We must focus our efforts on increasing oil and gas reserves and production while controlling costs at a level that is appropriate for long-term operations. Our ability to find and develop sufficient quantities of oil and natural gas reserves at economical costs is critical to our long-term success. Future finding and development costs are subject to changes in the costs of acquiring, drilling and completing our prospects.

Item 3. Quantitative and Qualitative Disclosures About Market Risk.

Except as set forth below, there have been no changes to our market risk since December 31, 2011 as set forth in the Annual Report on Form 10-K for the year ended December 31, 2011 filed with the SEC.

Commodity price exposure. We are exposed to market risk as the prices of oil and natural gas fluctuate as a result of changes in supply and demand and other factors. To partially reduce price risk caused by these market fluctuations, we have entered into derivative financial instruments in the past and expect to enter into derivative financial instruments in the future to cover a significant portion of our future production.

We use costless (or zero-cost) collars to manage risks related to changes in oil and natural gas prices. A costless collar provides us with downside price protection through the purchase of a put option which is financed through the sale of a call option. Because the call option proceeds are used to offset the cost of the put option, this arrangement is initially “costless” to us.

We record all derivative financial instruments at fair value. The fair value of our derivative financial instruments is determined using purchase and sale information available for similarly traded securities. Comerica Bank is the single counterparty for all of our derivative instruments. We have evaluated the credit standing of Comerica Bank in determining the fair value of our derivative financial instruments.

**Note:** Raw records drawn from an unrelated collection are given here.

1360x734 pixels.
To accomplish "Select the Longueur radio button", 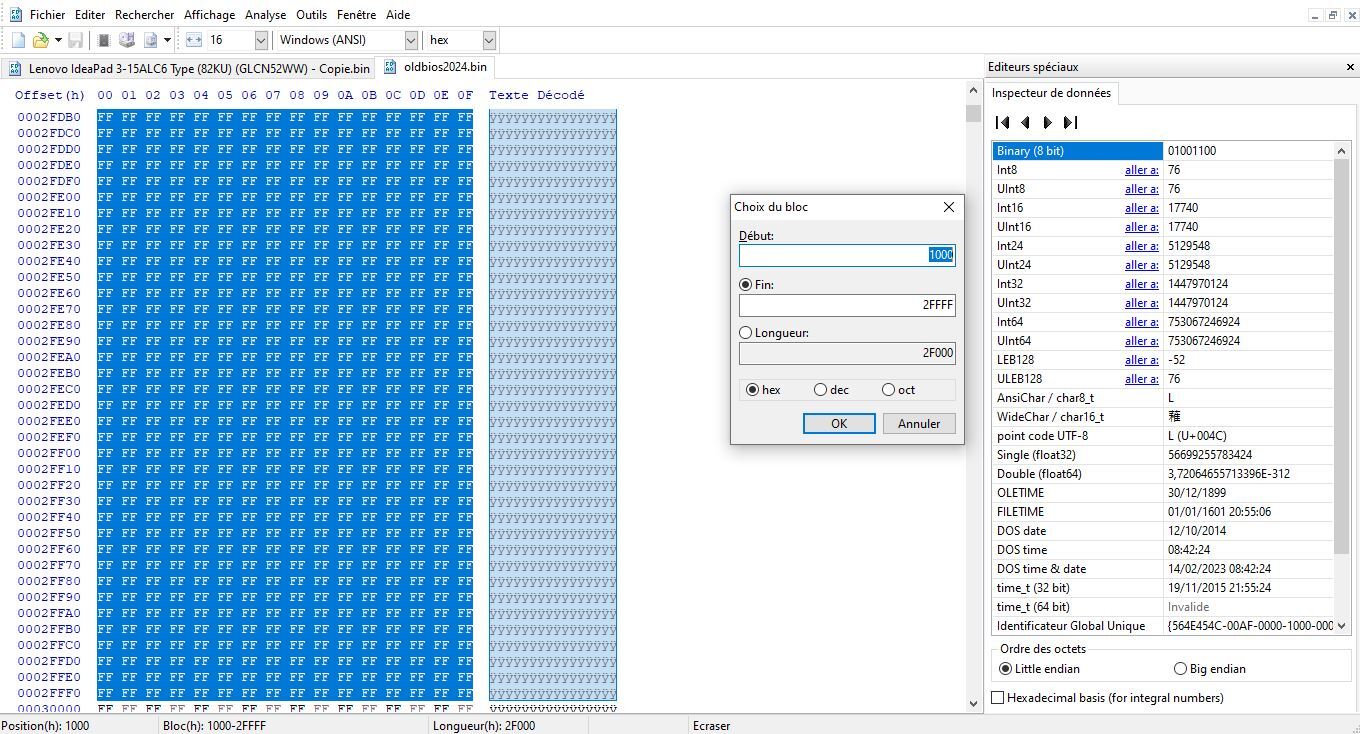I will [x=746, y=333].
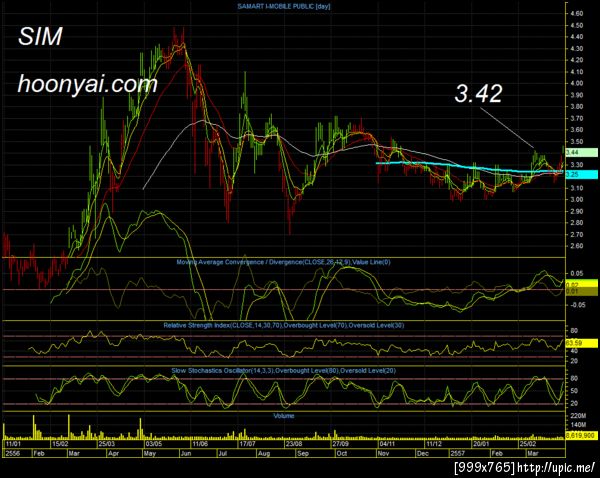Click the SAMART I-MOBILE PUBLIC chart title
Image resolution: width=600 pixels, height=478 pixels.
(x=284, y=6)
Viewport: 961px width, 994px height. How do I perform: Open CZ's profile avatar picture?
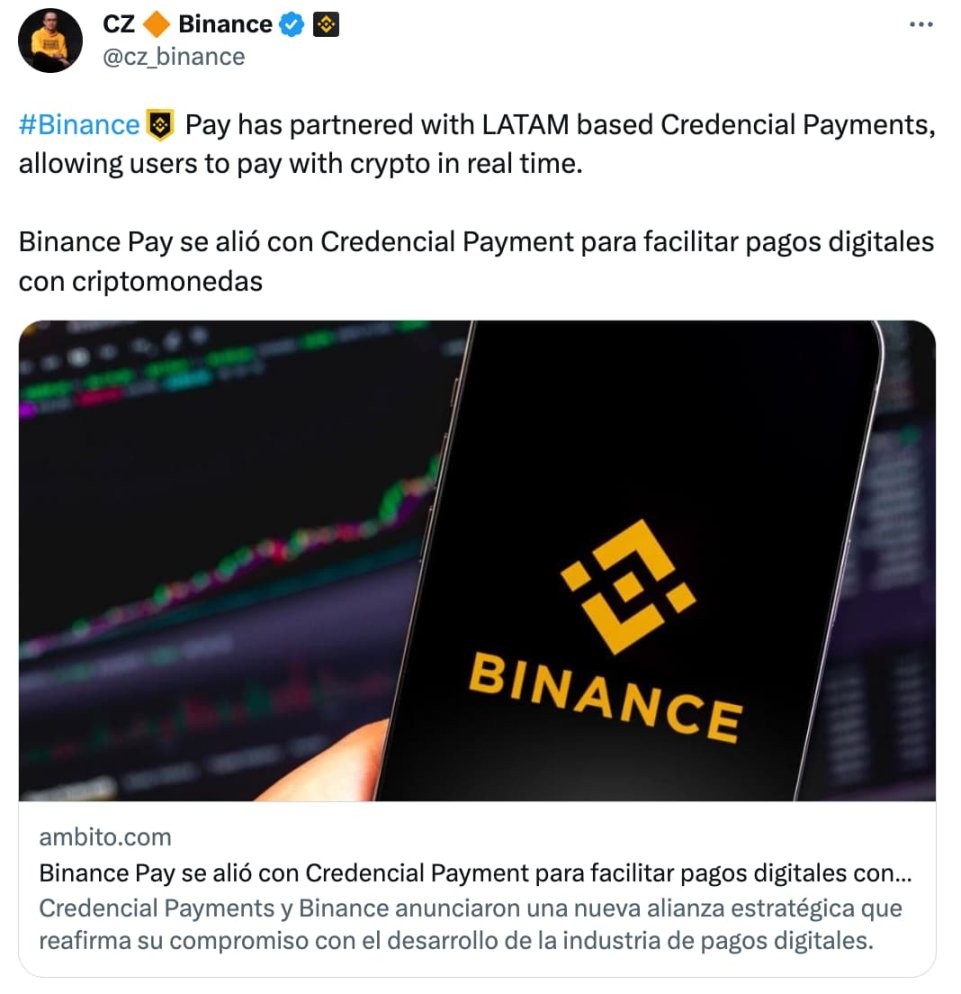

At March 31, 2012 and 2011, we used costless collar options to reduce the volatility of natural gas prices on a portion of our future expected natural gas production. For each calculation period, the specified price for determining the realized gain or loss to us pursuant to any of these transactions is the settlement price for the NYMEX Henry Hub natural gas futures contract for the delivery month corresponding to the calculation period’s calendar month for the last day of that contract period. When the settlement price is below the price floor established by these collars, we receive from Comerica Bank, as counterparty, an amount equal to the difference between the settlement price and the price floor multiplied by the contract natural gas volume. When the settlement price is above the price ceiling established by these collars, we pay to Comerica, as counterparty, an amount equal to the difference between the settlement price and the price ceiling multiplied by the contract natural gas volume.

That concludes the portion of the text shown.